Bitte beachten Sie, dass Sie Ihren Browser so einstellen können, dass Sie über das Setzen von Cookies informiert werden und einzeln über deren Annahme entscheiden oder die Annahme von Cookies für bestimmte Fälle oder generell ausschliessen können. Jeder Browser unterscheidet sich in der Art, wie er die Cookie-Einstellungen verwaltet. Diese ist in dem Hilfemenü jedes Browsers beschrieben, welches Ihnen erläutert, wie Sie Ihre Cookie-Einstellungen ändern können. Diese finden Sie für die jeweiligen Browser unter den folgenden Links:

 

Bitte beachten Sie, dass bei Nichtannahme von Cookies die Funktionalität unserer Website eingeschränkt sein kann.

 

Gemäss der DSGVO möchten wir an dieser Stelle Details zu den Arten von Cookies sowie deren Laufzeit und Zweck, die auf dieser Website implementiert sind und verwendet werden, wie nachfolgend gelistet aufführen. Der guten Ordnung halber möchten wir darauf hinweisen, dass diese Liste nicht den Anspruch auf Vollständigkeit erhebt.

Cookie Name/ Laufzeit/ Verwendungszweck

svSession/ Permanent/ Creates activities and BI

  • hs/ Session/ Security

  • incap_ses_${Proxy-ID}_${Site-ID}/ Session/ Security

  • incap_visid_${Proxy-ID}_${Site-ID}/ Session/ Security

  • nlbi_{ID}/ Persistent cookie/ Security

  • XSRF-TOKEN/ Persistent cookie/ Security

  • smSession/ 2 Wochen/ Identify logged in site members
     

Datenaufnahme in unserer Praxis

Bei jedem Kontakt wir Ihre Versichertenkarte in unser elektronisches Praxis-Verwaltungs-System (PVS) eingelesen. Dabei werden folgende Daten erhoben:

  • Name

  • Adresse

  • Geburtsdatum

  • Kontaktnummer

  • Kostenträger/ Krankenversicherung

  • Versicherungsnummer

Im weiteren Kontakt erheben wir bei Ihnen Befunde und Diagnosen, verordnen Therapien und füllen für Sie durch die KV Hessen vorgegebene Musterformulare (z.B. Rezepte, Arbeitsunfähigkeitzeugnis, Pflegedienstverordnungen, Überweisungen u.ä.) aus.

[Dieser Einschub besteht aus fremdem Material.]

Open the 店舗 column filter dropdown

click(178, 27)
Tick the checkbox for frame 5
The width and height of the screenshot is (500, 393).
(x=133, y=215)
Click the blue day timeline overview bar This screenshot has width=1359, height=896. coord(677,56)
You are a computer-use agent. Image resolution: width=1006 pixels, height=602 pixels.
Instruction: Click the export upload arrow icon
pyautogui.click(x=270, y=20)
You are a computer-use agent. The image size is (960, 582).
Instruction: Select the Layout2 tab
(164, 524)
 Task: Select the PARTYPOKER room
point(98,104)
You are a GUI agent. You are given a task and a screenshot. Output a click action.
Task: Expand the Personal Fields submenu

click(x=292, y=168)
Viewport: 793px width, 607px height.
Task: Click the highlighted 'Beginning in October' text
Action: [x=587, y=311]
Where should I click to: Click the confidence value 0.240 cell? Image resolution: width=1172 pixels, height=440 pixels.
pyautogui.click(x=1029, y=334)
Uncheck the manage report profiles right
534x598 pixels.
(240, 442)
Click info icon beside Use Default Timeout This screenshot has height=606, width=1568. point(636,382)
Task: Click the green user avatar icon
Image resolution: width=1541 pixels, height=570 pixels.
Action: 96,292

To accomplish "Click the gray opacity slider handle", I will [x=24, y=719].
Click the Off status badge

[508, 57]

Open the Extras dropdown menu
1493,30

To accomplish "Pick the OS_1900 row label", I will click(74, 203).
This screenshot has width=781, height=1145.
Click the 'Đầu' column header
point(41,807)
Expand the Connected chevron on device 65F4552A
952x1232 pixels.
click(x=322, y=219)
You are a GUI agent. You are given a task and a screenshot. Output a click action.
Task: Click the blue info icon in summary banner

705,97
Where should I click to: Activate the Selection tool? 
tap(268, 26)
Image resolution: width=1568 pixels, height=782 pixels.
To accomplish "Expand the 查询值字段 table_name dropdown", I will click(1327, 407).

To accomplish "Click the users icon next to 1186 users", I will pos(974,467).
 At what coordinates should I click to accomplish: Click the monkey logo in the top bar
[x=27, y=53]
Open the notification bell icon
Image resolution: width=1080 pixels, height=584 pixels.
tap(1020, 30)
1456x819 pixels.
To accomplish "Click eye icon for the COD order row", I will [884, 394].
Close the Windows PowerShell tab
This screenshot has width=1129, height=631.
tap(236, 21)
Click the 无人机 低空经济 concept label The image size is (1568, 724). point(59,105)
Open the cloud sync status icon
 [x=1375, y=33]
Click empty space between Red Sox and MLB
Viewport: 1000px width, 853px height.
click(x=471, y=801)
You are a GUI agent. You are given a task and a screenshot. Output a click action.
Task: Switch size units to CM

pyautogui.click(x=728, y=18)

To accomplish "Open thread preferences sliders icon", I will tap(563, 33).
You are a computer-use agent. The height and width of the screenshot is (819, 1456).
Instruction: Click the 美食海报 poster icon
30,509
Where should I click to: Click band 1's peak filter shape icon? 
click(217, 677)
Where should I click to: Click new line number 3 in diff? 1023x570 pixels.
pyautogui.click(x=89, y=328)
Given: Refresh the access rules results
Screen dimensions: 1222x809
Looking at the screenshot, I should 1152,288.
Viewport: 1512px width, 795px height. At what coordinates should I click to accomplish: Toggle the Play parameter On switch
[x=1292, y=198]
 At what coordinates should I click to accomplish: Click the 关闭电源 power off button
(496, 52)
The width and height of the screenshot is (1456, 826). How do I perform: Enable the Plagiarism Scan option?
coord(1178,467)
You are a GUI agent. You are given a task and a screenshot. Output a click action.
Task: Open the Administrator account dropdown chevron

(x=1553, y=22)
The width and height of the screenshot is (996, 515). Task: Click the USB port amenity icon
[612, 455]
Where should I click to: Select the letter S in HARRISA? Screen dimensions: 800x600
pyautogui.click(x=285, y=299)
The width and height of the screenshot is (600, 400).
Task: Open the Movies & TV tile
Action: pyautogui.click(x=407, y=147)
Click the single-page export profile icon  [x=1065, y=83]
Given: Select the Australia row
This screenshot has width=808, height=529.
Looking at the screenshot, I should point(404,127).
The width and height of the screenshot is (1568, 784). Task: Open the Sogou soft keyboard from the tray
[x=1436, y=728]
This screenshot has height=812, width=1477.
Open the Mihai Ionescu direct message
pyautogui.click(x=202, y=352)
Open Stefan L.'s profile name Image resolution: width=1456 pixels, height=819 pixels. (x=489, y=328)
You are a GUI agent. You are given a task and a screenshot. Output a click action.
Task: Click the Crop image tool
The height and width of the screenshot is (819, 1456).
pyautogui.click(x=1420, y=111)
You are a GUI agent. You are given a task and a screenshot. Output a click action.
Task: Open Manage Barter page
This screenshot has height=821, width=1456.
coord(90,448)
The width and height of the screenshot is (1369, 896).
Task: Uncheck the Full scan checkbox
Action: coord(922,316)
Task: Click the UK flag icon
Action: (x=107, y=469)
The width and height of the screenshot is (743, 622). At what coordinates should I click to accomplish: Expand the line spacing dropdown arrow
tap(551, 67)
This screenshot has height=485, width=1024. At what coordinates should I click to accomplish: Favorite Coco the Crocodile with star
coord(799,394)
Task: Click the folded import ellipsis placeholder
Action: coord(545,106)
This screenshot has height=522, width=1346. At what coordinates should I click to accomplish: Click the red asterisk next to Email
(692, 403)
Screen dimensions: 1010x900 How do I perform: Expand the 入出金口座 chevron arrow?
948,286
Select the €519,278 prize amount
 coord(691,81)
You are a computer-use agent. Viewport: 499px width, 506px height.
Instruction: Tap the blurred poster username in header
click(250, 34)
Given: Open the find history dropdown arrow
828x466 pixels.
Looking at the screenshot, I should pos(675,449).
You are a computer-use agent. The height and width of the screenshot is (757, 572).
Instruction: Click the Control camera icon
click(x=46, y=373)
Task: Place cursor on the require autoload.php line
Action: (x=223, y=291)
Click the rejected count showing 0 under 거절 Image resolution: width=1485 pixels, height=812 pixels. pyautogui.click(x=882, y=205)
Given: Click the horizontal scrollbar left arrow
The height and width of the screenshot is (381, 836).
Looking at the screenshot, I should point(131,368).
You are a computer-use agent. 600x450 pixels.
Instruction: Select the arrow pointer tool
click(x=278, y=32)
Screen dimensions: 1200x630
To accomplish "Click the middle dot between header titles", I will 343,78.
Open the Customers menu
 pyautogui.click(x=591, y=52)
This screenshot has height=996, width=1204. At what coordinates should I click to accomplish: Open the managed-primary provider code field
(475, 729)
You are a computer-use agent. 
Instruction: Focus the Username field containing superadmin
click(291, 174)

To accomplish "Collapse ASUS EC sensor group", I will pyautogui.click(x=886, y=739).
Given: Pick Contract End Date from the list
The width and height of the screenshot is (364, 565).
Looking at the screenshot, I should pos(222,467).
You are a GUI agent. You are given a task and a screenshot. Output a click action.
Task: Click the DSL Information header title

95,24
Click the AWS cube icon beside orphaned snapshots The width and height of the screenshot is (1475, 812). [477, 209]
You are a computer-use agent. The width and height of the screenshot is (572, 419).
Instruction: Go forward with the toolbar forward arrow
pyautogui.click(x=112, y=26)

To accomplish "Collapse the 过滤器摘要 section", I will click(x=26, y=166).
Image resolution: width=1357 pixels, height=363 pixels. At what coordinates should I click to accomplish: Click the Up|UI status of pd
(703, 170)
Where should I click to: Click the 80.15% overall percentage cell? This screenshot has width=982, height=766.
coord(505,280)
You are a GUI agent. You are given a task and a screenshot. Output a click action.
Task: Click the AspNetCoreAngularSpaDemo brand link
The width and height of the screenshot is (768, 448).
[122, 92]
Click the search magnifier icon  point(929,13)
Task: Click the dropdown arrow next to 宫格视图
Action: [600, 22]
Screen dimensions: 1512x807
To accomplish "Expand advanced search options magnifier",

Dies alles muss überprüfbar patientenbezogen in unserem PVS gespeichert werden. Eine nachträgliche Bearbeitung und Änderung Ihrer Daten lässt die PVS nicht zu. Schriftliche Befunde - auch Fremdbefunde - werden patientenbezogen elektronisch nicht veränderbar in unser PVS eingescannt (Dokumentenscanner).

Jeder Patient erhält beim Erstkontakt in unserer Praxis eine Einwilligungserklärung, mit der Sie uns schriftlich die Datenweitergabe an Ihren Hausarzt bzw. weiterbehandelnden Ärzte, Laborärzte etc. sowie an die private Verrechnungsstelle erlauben können. Bitte beachten Sie, dass unter Umständen  eine gesetzliche Pflicht zur Weitergabe der Daten bestehen kann.

Was geschieht mit Ihren Daten?

Wir benötigen Ihre Daten, um Sie für die KV Hessen und die Kostenträger nachprüfbar behandeln zu können. Alle Verordnungen sind patientengebunden und benötigen Name, Anschrift, Kostenträger und Versicherungsnummer. Haben wir diese Daten nicht, können wir Ihnen z.B. keine Rezepte ausstellen. Die Datenerhebung ist daher für Ihre Behandlung erforderlich.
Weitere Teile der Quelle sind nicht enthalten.